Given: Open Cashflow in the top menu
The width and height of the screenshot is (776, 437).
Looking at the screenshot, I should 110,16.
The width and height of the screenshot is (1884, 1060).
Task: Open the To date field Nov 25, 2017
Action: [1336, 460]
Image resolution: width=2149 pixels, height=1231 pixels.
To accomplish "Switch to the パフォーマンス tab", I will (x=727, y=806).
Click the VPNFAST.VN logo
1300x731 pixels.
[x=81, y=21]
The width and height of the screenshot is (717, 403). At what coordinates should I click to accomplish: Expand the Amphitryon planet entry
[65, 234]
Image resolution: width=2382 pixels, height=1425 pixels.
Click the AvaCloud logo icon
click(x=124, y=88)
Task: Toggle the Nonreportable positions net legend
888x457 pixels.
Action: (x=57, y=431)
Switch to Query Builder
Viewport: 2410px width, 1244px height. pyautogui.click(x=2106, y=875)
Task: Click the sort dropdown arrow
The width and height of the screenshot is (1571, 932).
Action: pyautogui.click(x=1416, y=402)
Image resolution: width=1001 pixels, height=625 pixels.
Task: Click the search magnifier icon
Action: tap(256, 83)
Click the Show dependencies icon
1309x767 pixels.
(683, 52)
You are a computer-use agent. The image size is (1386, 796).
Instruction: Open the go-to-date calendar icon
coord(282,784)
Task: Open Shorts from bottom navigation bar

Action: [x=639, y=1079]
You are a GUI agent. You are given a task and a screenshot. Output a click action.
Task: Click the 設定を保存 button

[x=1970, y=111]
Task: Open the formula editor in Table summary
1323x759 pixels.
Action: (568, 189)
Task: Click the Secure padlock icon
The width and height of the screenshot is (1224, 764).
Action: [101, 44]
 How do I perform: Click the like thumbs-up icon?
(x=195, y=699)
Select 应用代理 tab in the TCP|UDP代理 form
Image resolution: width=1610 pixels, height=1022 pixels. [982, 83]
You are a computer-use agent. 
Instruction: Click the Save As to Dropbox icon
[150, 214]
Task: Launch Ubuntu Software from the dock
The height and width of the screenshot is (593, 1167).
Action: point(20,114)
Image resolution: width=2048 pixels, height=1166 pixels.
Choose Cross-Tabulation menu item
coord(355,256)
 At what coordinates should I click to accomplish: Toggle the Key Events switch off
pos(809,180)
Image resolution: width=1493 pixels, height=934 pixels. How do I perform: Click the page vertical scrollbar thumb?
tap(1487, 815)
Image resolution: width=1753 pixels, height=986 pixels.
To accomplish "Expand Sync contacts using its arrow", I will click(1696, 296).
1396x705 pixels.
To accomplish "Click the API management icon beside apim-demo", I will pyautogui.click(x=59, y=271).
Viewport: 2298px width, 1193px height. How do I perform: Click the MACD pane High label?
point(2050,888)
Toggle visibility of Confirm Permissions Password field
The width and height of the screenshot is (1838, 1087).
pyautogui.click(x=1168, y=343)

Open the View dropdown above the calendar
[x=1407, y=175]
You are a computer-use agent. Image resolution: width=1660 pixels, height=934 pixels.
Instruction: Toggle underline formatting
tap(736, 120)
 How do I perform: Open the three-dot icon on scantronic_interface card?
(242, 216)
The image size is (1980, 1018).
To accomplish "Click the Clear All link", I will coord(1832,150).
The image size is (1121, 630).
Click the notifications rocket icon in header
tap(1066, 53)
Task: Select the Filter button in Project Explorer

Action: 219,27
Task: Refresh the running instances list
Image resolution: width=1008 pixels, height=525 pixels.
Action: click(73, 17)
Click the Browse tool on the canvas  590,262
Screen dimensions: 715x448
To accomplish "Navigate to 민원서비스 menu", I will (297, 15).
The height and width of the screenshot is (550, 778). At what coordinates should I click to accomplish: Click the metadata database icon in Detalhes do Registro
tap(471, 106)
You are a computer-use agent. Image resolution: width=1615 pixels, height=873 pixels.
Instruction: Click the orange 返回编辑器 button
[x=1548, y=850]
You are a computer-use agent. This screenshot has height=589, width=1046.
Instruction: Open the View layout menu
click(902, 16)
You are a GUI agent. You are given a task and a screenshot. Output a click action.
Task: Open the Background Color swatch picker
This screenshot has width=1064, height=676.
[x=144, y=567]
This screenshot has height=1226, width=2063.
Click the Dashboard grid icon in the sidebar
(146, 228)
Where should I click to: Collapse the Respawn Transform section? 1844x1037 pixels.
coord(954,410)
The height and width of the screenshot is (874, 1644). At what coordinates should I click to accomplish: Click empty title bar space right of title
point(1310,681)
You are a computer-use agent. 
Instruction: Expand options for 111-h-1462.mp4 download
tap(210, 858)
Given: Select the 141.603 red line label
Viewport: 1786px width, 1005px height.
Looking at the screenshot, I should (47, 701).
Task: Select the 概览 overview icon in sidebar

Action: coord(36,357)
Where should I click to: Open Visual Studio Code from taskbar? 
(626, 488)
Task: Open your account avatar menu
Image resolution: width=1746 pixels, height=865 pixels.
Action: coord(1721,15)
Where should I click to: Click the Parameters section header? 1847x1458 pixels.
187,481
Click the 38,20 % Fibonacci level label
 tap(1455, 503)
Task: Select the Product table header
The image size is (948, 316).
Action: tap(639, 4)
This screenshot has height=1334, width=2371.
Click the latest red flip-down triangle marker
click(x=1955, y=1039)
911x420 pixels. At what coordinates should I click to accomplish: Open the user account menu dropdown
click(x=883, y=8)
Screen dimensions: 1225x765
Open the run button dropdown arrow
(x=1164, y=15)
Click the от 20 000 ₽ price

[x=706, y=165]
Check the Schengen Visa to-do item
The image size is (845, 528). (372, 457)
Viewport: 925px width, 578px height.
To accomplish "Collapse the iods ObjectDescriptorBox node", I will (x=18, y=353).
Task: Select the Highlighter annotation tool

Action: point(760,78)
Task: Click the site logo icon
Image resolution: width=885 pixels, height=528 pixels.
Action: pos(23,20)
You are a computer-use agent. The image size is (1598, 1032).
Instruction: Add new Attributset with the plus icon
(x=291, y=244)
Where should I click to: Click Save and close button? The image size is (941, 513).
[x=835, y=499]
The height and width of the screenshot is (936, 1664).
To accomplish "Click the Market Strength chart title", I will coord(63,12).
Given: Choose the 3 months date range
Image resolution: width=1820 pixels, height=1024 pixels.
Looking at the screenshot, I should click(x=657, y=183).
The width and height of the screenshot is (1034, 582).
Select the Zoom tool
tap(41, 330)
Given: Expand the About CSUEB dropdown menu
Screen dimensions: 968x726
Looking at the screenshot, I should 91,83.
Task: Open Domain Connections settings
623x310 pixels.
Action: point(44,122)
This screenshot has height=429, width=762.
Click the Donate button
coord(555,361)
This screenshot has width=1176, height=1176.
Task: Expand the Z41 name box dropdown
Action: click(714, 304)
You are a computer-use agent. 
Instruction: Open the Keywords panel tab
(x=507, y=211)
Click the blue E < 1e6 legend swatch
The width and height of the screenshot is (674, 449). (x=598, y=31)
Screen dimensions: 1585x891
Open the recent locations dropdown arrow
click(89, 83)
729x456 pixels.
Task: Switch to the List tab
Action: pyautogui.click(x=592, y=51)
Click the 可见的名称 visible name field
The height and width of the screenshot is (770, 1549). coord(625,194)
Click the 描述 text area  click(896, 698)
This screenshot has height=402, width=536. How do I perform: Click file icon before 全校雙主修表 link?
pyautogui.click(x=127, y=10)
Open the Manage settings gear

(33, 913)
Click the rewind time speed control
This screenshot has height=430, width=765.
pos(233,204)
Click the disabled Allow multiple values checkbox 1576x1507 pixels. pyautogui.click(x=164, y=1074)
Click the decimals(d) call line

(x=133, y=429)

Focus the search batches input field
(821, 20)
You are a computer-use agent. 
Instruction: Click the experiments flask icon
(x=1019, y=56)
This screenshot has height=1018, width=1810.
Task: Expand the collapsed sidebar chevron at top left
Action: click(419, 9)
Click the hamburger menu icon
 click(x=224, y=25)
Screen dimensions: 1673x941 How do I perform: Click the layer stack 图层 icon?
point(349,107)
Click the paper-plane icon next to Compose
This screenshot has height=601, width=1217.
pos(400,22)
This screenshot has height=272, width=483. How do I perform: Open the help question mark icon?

▶ [TASK INSTRUCTIONS]:
In the listing above, locate the line containing "Check the Schengen Visa to-do item" and the line containing "Task: Click the site logo icon", then transcribe both and every line between them verbatim.

▶ [TASK ANSWER]:
Check the Schengen Visa to-do item
The image size is (845, 528). (372, 457)
Viewport: 925px width, 578px height.
To accomplish "Collapse the iods ObjectDescriptorBox node", I will (x=18, y=353).
Task: Select the Highlighter annotation tool

Action: point(760,78)
Task: Click the site logo icon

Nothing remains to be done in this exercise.